*Task goal:* Copy every line of the material, from the start through the line containing "Terms and Conditions (50, 2376)", and shift each coordinate by adding 144 to both of its numbers. Leave the pictures out.

━━━━━ Data ━━━━━

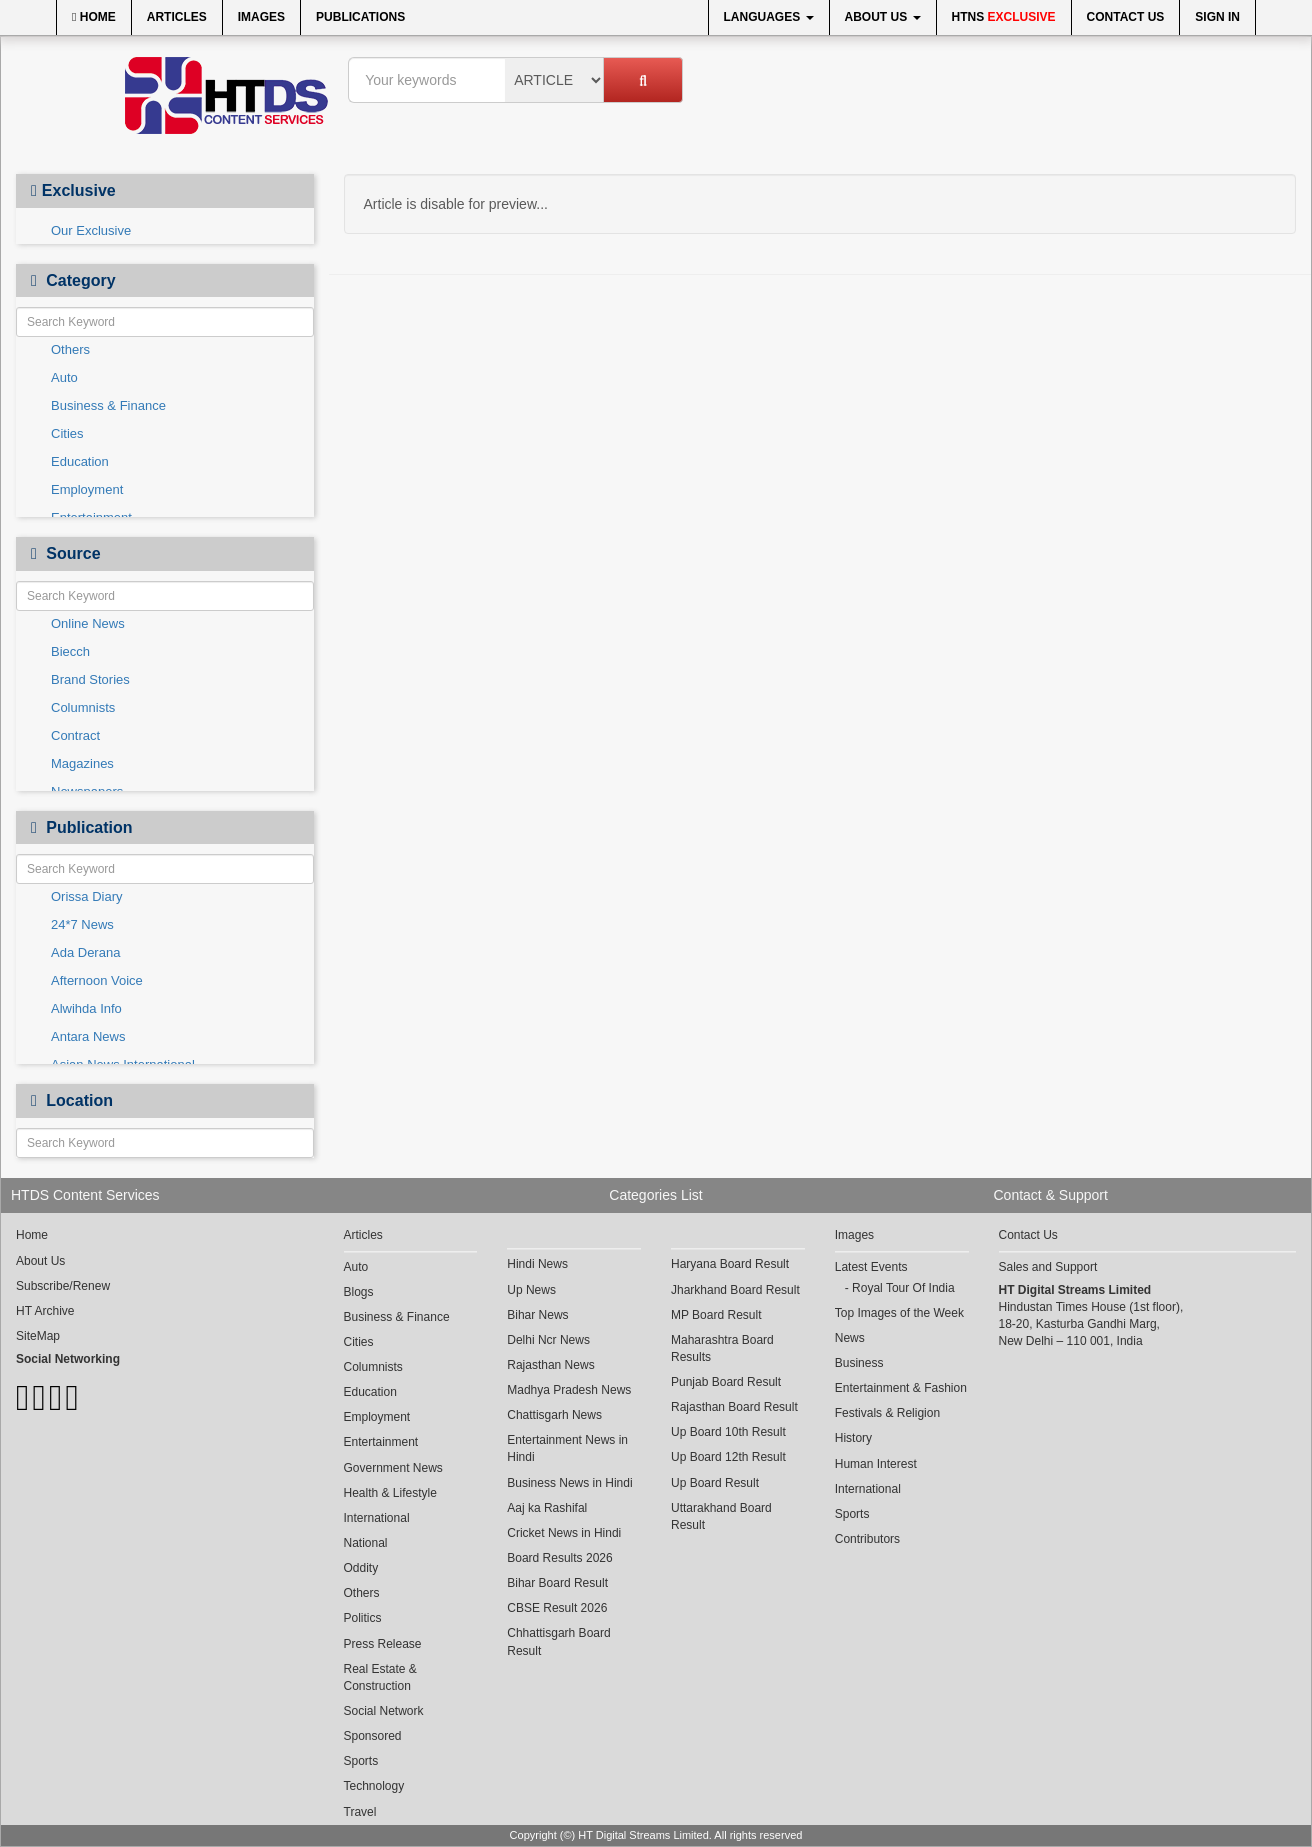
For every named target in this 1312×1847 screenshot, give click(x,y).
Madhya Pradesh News (569, 1390)
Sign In (1217, 17)
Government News (393, 1468)
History (853, 1438)
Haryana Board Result (730, 1264)
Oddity (361, 1568)
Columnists (83, 707)
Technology (374, 1786)
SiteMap (38, 1336)
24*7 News (82, 924)
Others (70, 349)
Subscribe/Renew (63, 1286)
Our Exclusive (91, 230)
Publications (360, 17)
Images (261, 17)
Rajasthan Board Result (734, 1407)
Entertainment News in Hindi (567, 1448)
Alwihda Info (86, 1008)
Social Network (384, 1711)
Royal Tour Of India (903, 1288)
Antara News (88, 1036)
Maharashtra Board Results (722, 1348)
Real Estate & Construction (380, 1677)
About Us (883, 17)
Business (859, 1363)
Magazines (82, 763)
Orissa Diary (87, 896)
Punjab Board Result (726, 1382)
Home (94, 17)
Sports (361, 1761)
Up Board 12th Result (728, 1457)
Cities (67, 433)
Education (80, 461)
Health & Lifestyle (390, 1493)
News (850, 1338)
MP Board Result (716, 1315)
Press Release (383, 1644)
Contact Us (1126, 17)
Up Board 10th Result (728, 1432)
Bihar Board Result (557, 1583)
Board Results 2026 (559, 1558)
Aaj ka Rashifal (547, 1508)
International (377, 1518)
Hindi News (537, 1264)
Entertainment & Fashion (901, 1388)
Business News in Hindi (569, 1483)
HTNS (1004, 17)
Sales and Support (1048, 1267)
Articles (177, 17)
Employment (87, 489)
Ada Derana (85, 952)
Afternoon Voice (97, 980)
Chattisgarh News (554, 1415)
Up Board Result (715, 1483)
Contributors (867, 1539)
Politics (363, 1618)
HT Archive (45, 1311)
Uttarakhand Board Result (721, 1516)
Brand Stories (90, 679)
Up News (531, 1290)
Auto (64, 377)
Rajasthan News (550, 1365)
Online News (88, 623)
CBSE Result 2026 (557, 1608)
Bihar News (537, 1315)
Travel (360, 1812)
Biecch (70, 651)
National (366, 1543)
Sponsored (373, 1736)
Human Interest (876, 1464)
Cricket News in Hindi (564, 1533)
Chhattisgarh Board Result (558, 1641)
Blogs (359, 1292)
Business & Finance (108, 405)
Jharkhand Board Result (735, 1290)
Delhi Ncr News (548, 1340)
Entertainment (381, 1442)
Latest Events (871, 1267)
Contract (75, 735)
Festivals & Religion (887, 1413)
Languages (769, 17)
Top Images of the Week (899, 1313)
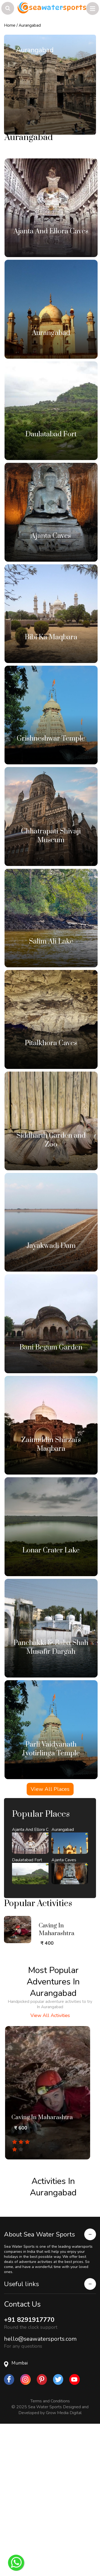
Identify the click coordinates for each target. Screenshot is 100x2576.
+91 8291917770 (29, 2294)
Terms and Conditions (50, 2376)
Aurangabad (30, 25)
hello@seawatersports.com (40, 2314)
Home (9, 25)
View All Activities (50, 1990)
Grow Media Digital (64, 2387)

━━━━━

*Right answer:*
For every named target in this 1312×1847 screenshot, give click(x,y).
Madhya Pradesh News (713, 1534)
Sign In (1361, 161)
Government News (537, 1612)
History (997, 1582)
Haryana Board Result (874, 1408)
Oddity (505, 1712)
Columnists (227, 851)
Technology (518, 1930)
SiteMap (182, 1480)
24*7 News (226, 1068)
Others (214, 493)
Subscribe/Renew (207, 1430)
Our Exclusive (235, 374)
Publications (504, 161)
Images (405, 161)
Rajasthan Board Result (878, 1551)
Entertainment News in Hindi (711, 1592)
Alwihda Info (230, 1152)
Social Network (528, 1855)
Royal Tour Of India (1047, 1432)
Antara News (232, 1180)
Maharashtra Board Results (866, 1492)
Real Estate & Construction (524, 1821)
About Us (1027, 161)
Business (1003, 1507)
Magazines (226, 907)
Orissa Diary (231, 1040)
Punjab Board Result (870, 1526)
Home (238, 161)
Sports (505, 1905)
Up Board 12th Result (872, 1601)
Cities (211, 577)
Education (224, 605)
Health & Lifestyle (534, 1637)
News (994, 1482)
MP Board Result (860, 1459)
Press Release (527, 1788)
Contact Us (1270, 161)
Up Board 10th Result (872, 1576)
Bihar Board Result (701, 1727)
Board Results 2026 (703, 1702)
Aaj ka Rashifal (691, 1652)
International (521, 1662)
Hindi News (681, 1408)
Entertainment & Fashion (1045, 1532)
Business News in Hindi (713, 1627)
HTNS (1148, 161)
Sales and Support (1192, 1411)
Articles (321, 161)
Employment (231, 633)
Ada Derana (229, 1096)
Afternoon Voice (241, 1124)
Chattisgarh News (698, 1559)
Up Board Result (859, 1627)
Contributors (1011, 1683)
Politics (507, 1762)
HT Archive (189, 1455)
Uttarakhand Board Result (865, 1660)
Brand Stories (234, 823)
Up News (675, 1434)
Auto (208, 521)
Rajasthan News (694, 1509)
Online News (232, 767)
CBSE Result 2026 (701, 1752)
Bihar News (681, 1459)
Travel (504, 1956)
Biecch (214, 795)
National (510, 1687)
Sponsored (517, 1880)
Human Interest (1020, 1608)
Cricket News in Hindi (708, 1677)
Chhattisgarh Board Result (702, 1785)
Blogs (503, 1436)
Business & Finance (252, 549)
Jharkhand Board Result (879, 1434)
Delhi Ncr News (692, 1484)
Entertainment (525, 1586)
Latest Events (1015, 1411)
Contract (219, 879)
Festivals & Religion (1031, 1557)
Languages (913, 161)
Top Images of the Week (1043, 1457)
Identify the click coordinates for each target. Screenshot is 100x2576.
+91 8291917770 (173, 2438)
Terms and Conditions (194, 2520)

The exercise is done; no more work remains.